J. Randall Stewart
11 - Integration and Three Centers of Knowing and Being - Part Two
Updated: May 19, 2020

Let’s just assume you’ve made your peace with whatever kind of God character you prefer, and are on the journey of learning how to interact and participate with the Divine energy of the universe. How will that begin to change you and help you become more fully engaged with your three Centers of Knowing and Being? How will that center you in your truest self, and accomplish the goal of personal transformation, which is selflessness? Don’t think I’m trying to gloss over the most important element in all this, which is the long, slow journey of coming to know God. That will constitute and consume a lot of what a modern contemplative is about. It’s the most important part. If we cannot engage with the one who can guide us on this journey, we won’t be able to move very far down the path. So, I’m not just treating this lightly, and casually skipping over it. But, for the sake of an introduction to all these ideas, I want to move on and get to what life looks like when we have come to know God, and are leaning hard into the fullness of all we are meant to be. So, what does it look like when all these parts start to become a whole person?

Let’s start with a picture, an illustration, a diagram if you will. I might even be able to include said diagram, but for now, lets just paint a picture with words. Let’s put on our imagination hats, boys and girls. Imagine three circles, all the same size, standing end to end on top of each other like. The top circle represents our Spirit Center, the middle our Soul Center, and the bottom our Body Center. Then imagine two same sized circles to the right and left of our Soul Center circle. To the left is the Body-Knowing Center, to the right is the Heart-Knowing Center, and in the same space as the soul circle, fully overlapping if you will, is the Mind-Knowing Center. Got the picture. If you do, you might realize that all these circles create a cross. Don’t worry, I’m not going to make some correlating reference to a Christian symbol. This cross is more about the intersection of these two sets of centers, and how they all connect and work together. Notice that both lines, created by both centers, intersect at the point of the Soul Center and the Mind Knowing Center. That’s because it is through the Soul Center that all the points of the Knowing Centers register and recollect. It’s also because the Mind Center is the most conscious.
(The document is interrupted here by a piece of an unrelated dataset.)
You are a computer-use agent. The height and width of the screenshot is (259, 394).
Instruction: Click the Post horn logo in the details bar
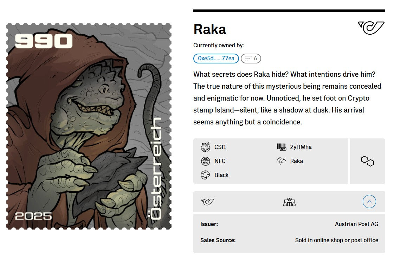[207, 202]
The Soul Center is like the interface between our three EQ and IQ centers and our other two Being Centers. Notice also that the Spirit Center is at the top, and the Body Center is at the bottom. This order is important, and for a purpose. The Soul Center is like a double bridge, connecting the Body and Spirit Centers to each other, and the three Knowing Centers to those other two Being Centers. This diagram illustrates, at a glance, how all these parts work together. Lets delve in a little deeper to what all this means.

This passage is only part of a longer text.